3.  Create observational registries for low malignant potential lesions in order to better understand prognosis and best treatment options.
4. Mitigate overdiagnosis with an ultimate goal of preferential detection of consequential cancer while avoiding detection of inconsequential disease.
5. Expand the concept of how to approach cancer progression by controlling the environment in which cancerous conditions arise.

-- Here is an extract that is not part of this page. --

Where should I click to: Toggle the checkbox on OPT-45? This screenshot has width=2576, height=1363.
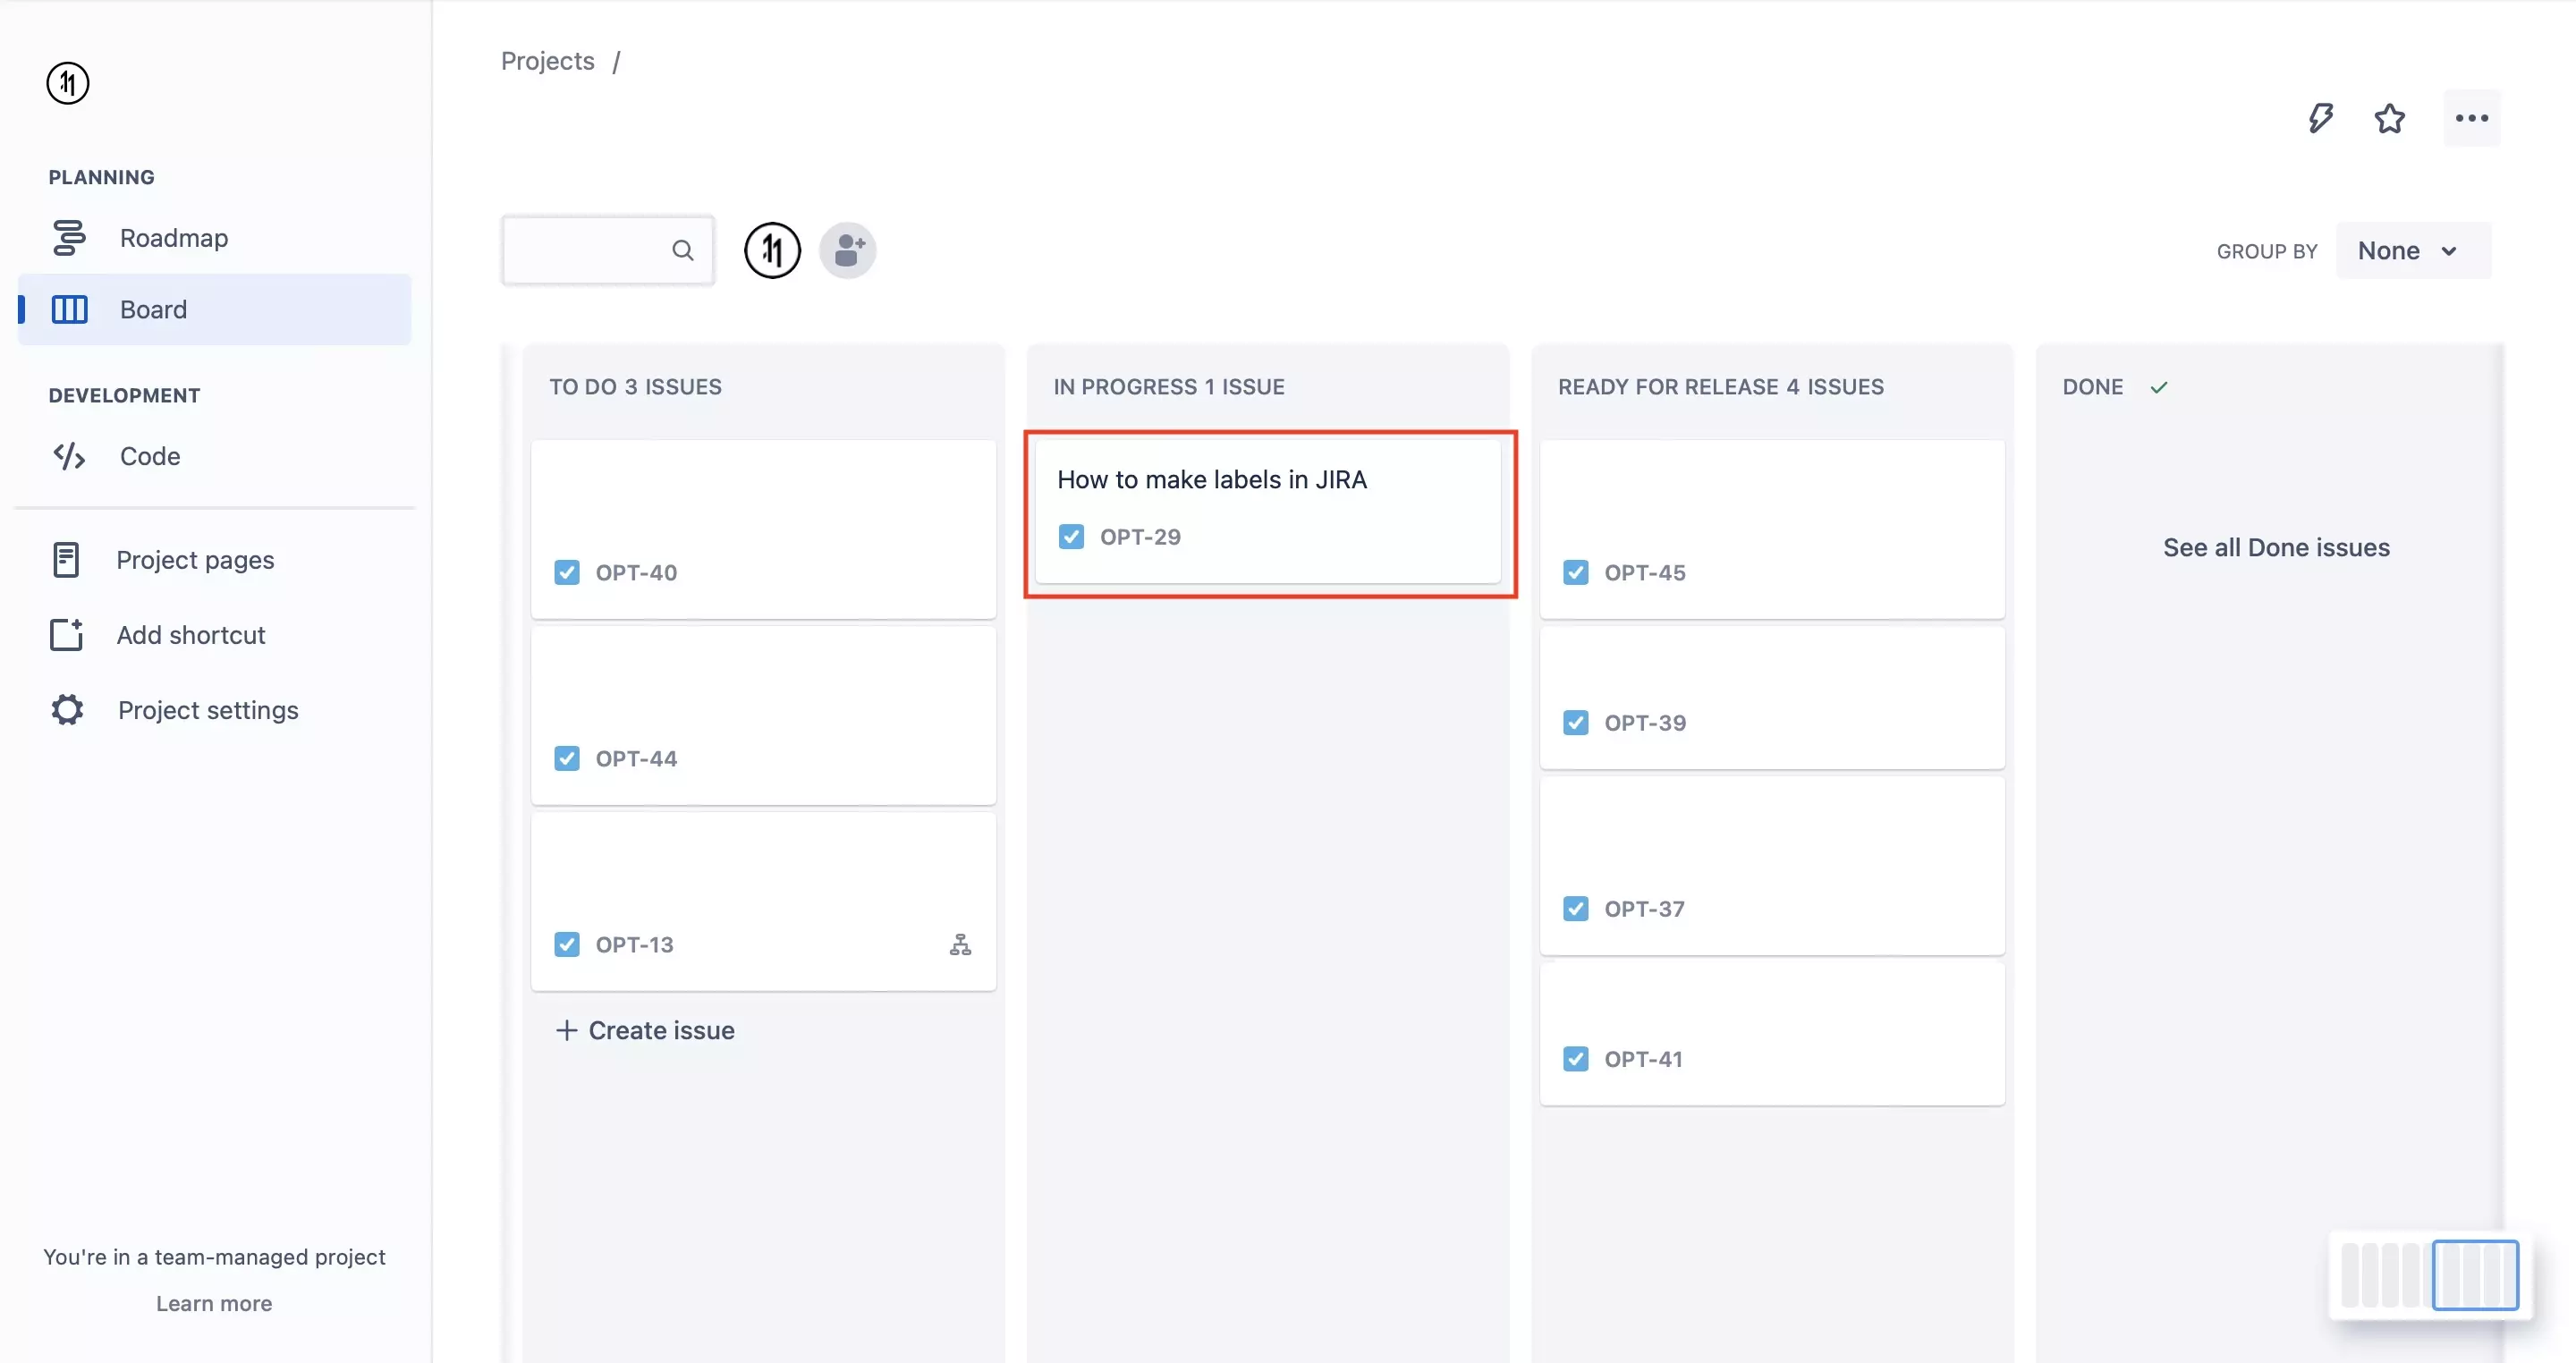click(1576, 572)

While these are certainly laudable goals, some important points should be made, especially in regards to breast cancer and ductal carcinoma in-situ – the most important being that we do not currently have biomarkers or other indicators that can clearly distinguish a potentially lethal cancer from a more indolent one. The field of cancer genomics is rapidly changing, and today more than ever, we can obtain very sophisticated prognostic information regarding an individual’s tumor. Despite that, Dr. Larry Norton, medical director of the Evelyn H. Lauder Breast Center at Memorial Sloan Kettering Cancer Center, stated “Which cases of DCIS will turn into an aggressive cancer and which one’s won’t? I wish I knew that. We don’t have very accurate ways of looking at tissue and looking at tumors under the microscope and knowing with great certainty that it is a slow-growing cancer”2.

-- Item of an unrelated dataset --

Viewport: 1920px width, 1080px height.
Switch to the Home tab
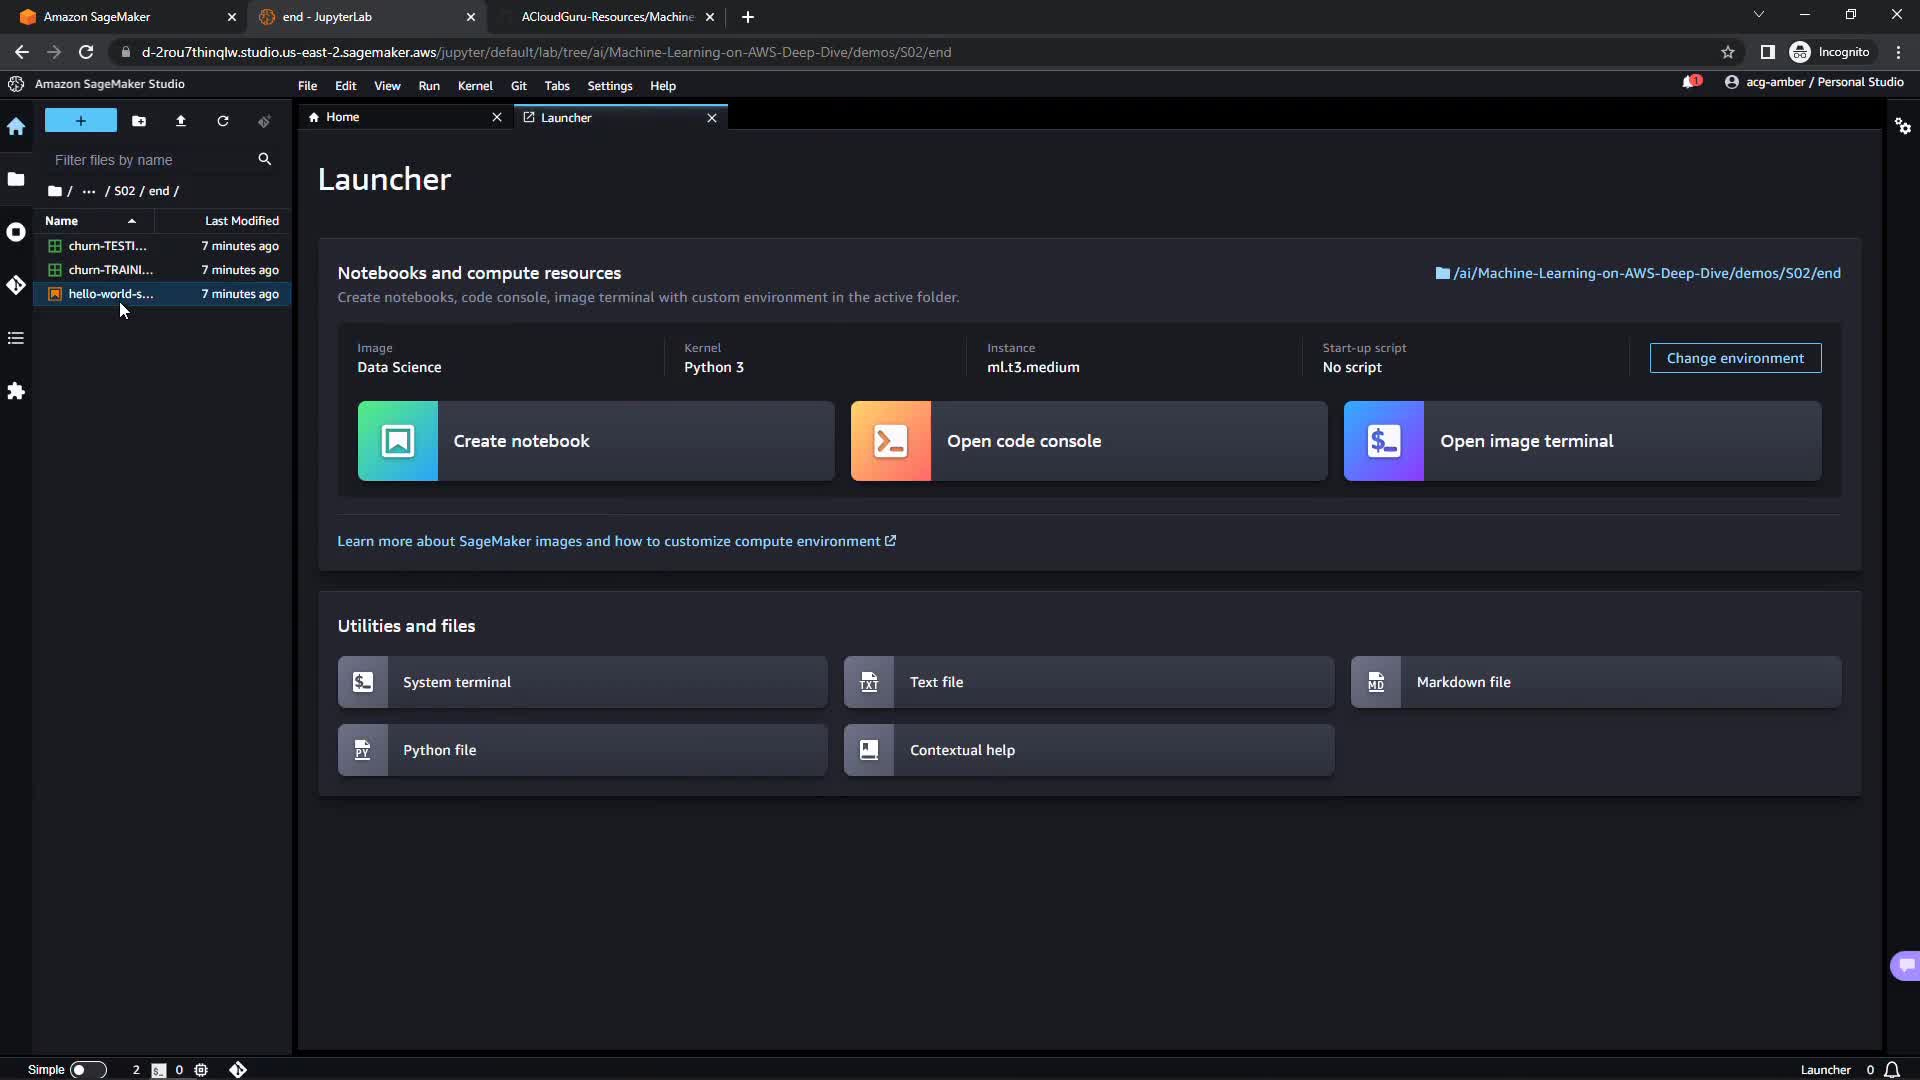click(x=343, y=117)
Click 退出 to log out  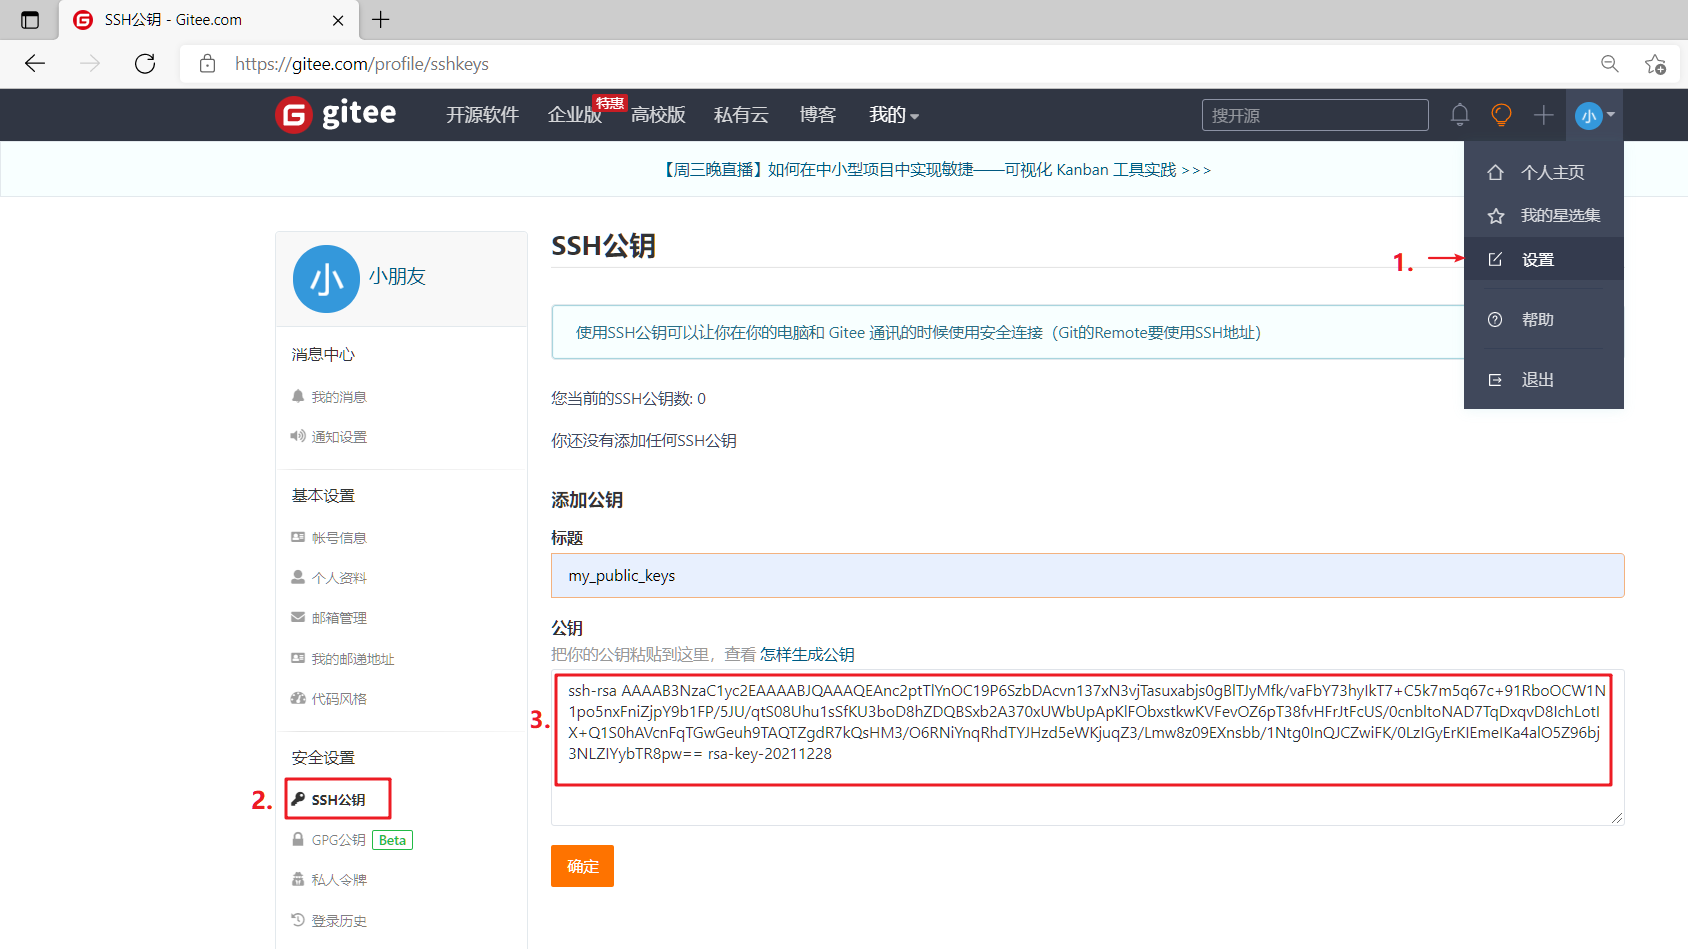[x=1537, y=379]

Regarding the modern management of DCIS, there are three points to remember:
1. When DCIS lesions diagnosed by needle core biopsy are surgically removed (which involves removal of substantially more tissue from the abnormal area), there is an approximately 15% rate of ‘upstaging’ to invasive ductal cancer 3. Put another way, one cannot always reliably predict the behavior of an entire lesion based on a core biopsy specimen.
2. During surgery for DCIS, axillary lymph node metastases have been demonstrated up to 20% of the time, usually indicating missed microinvasion or invasion 4.
3. Finally, if DCIS recurs, 50% of the time it is invasive 5.

What is important to be aware of is that any woman with breast disease, including DCIS, should be presented with the information necessary so that she may gain an understanding of where her diagnosis stands in the biological spectrum and the wide array of choices she has for treatment. DCIS is far from simple, and it is not to be taken lightly. Clearly there are cases where ‘watchful waiting’ is safe – but we cannot always reliably predict who will truly benefit from treatment. Moving forward, we need to be aware of the facts – what medical technology can provide the patient and the physician now, and we need to ask how we can drive this conversation in the future.